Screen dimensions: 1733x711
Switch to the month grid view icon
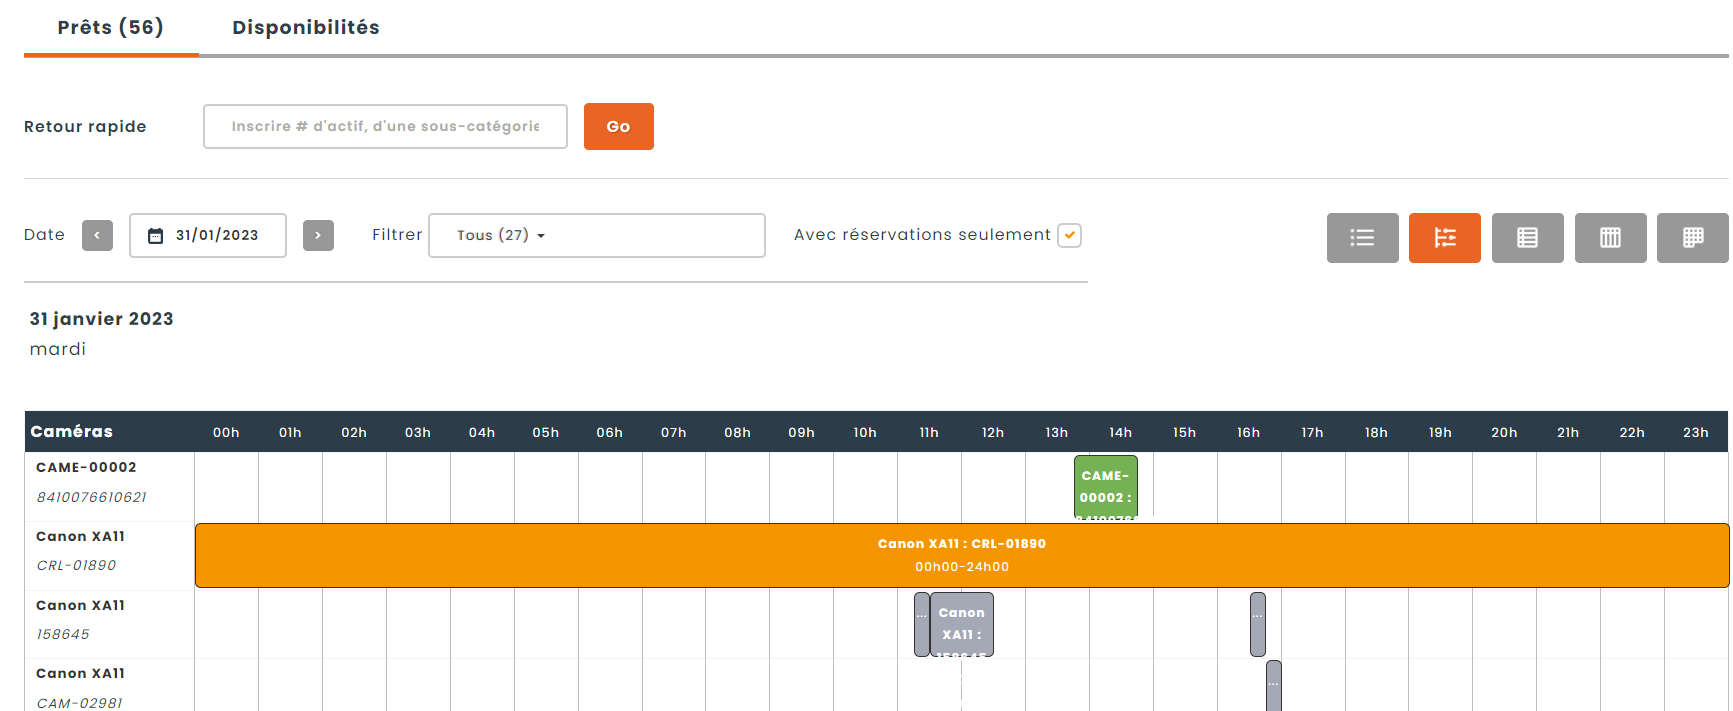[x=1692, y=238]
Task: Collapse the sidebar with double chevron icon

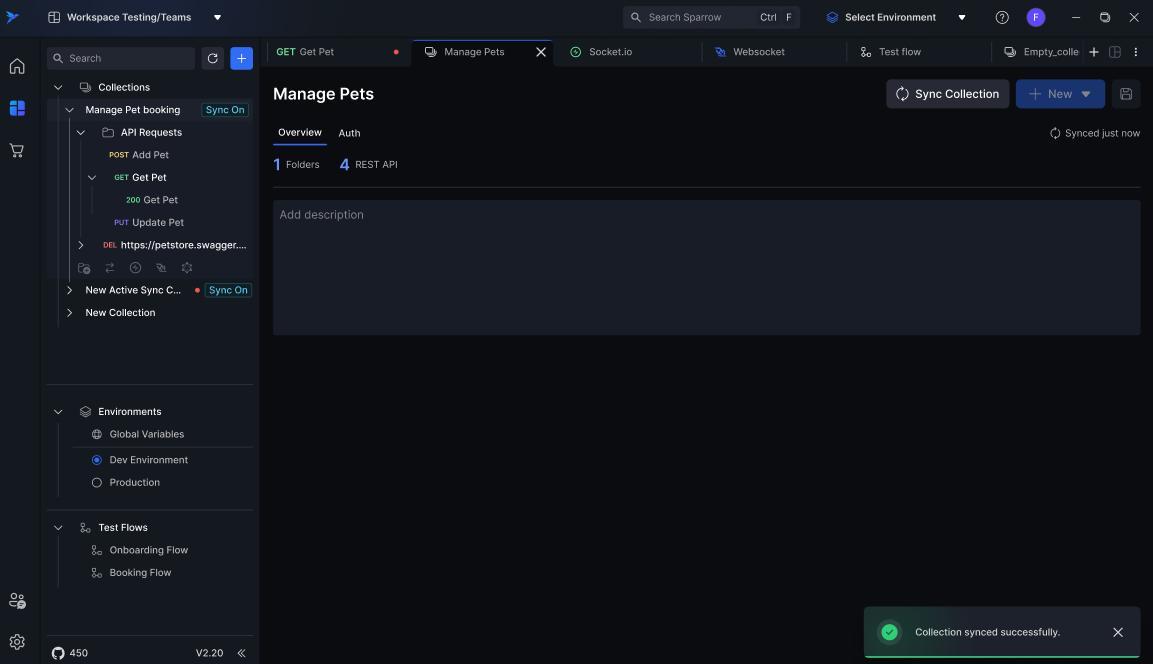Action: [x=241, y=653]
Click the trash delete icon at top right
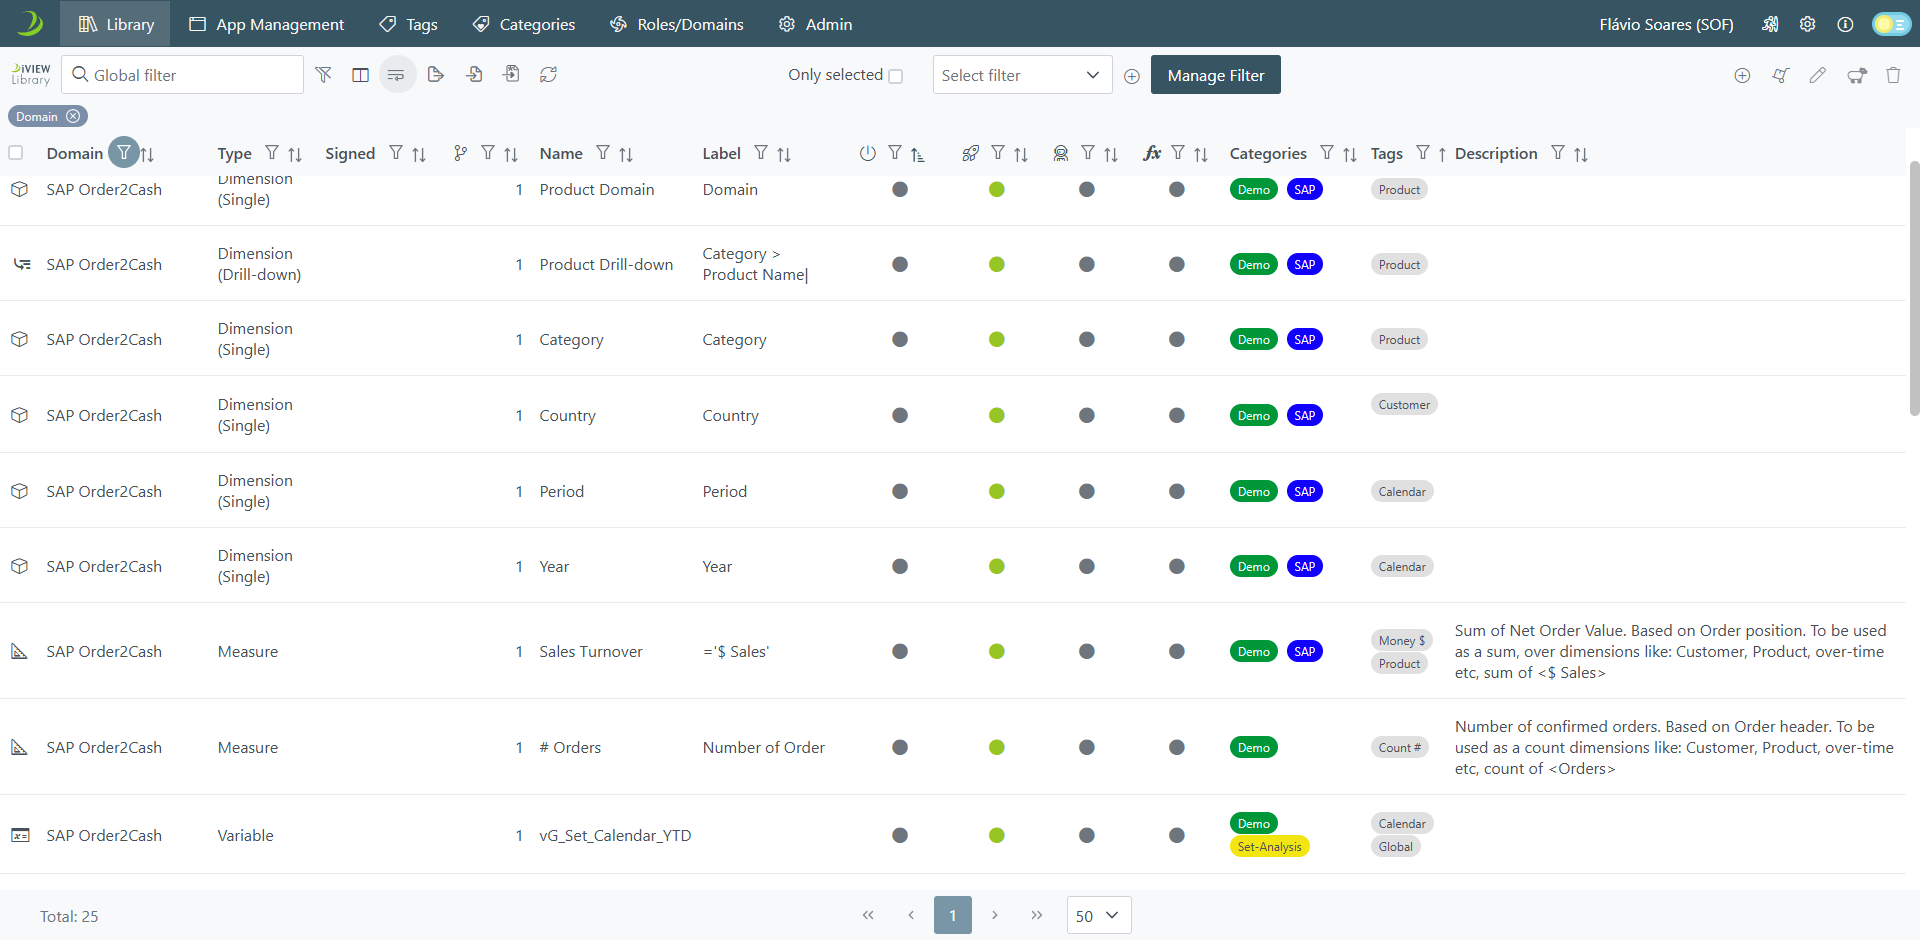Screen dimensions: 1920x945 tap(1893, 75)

+-------+

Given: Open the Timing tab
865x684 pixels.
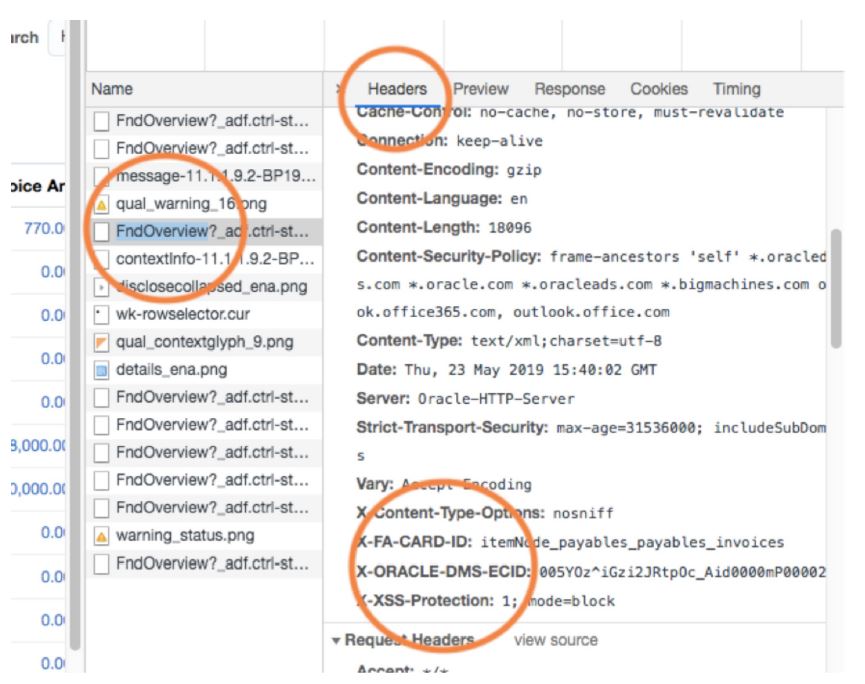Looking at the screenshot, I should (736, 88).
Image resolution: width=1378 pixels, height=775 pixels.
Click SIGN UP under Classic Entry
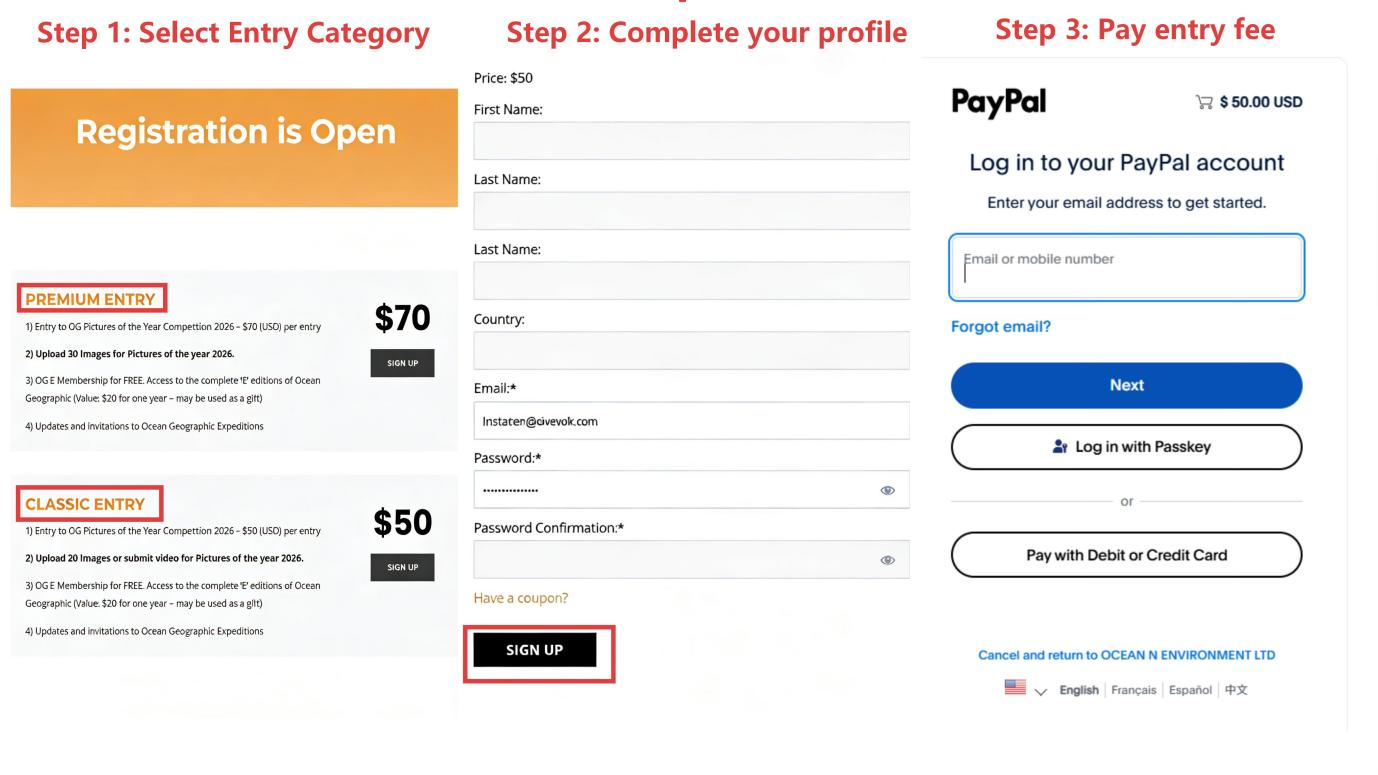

+-------+

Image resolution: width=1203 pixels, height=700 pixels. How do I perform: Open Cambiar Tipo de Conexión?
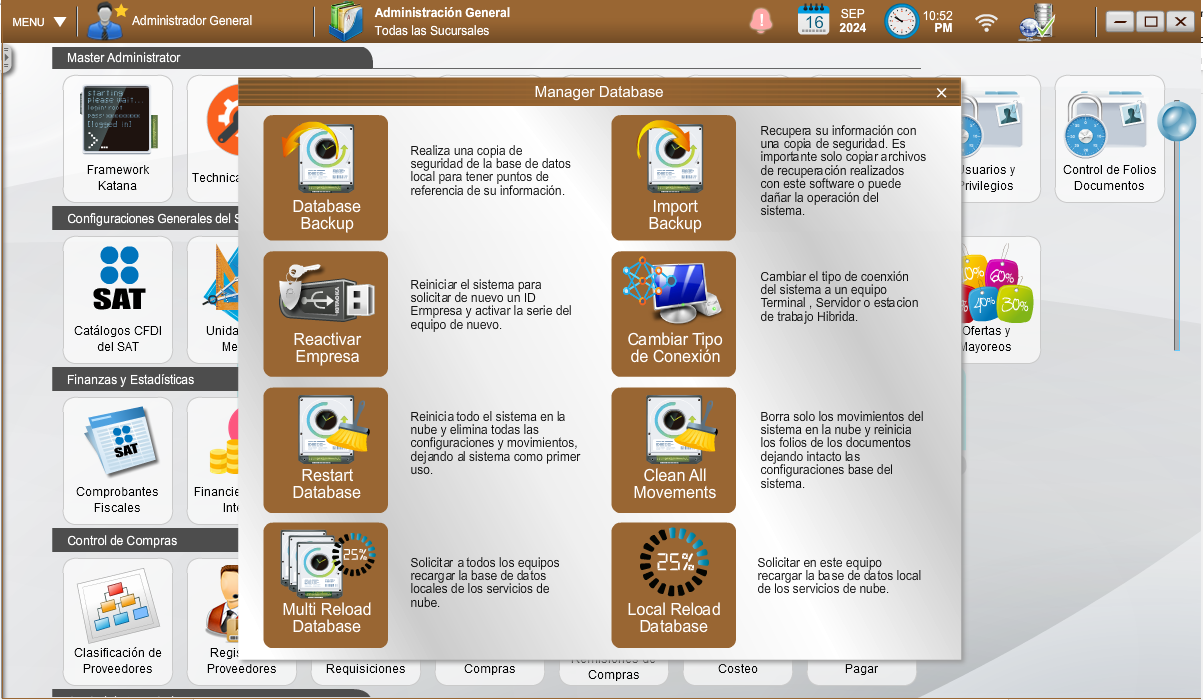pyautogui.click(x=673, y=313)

+-------+

Activity:
Working from the data above, repeat exactly, and only, the lines that begin at the line containing "Given: Open the Timing tab" and stop after the line containing "Click SIGN UP under Classic Entry"; pictures are not copied.

Written response:
Given: Open the Timing tab
865x684 pixels.
Looking at the screenshot, I should (736, 88).
Image resolution: width=1378 pixels, height=775 pixels.
Click SIGN UP under Classic Entry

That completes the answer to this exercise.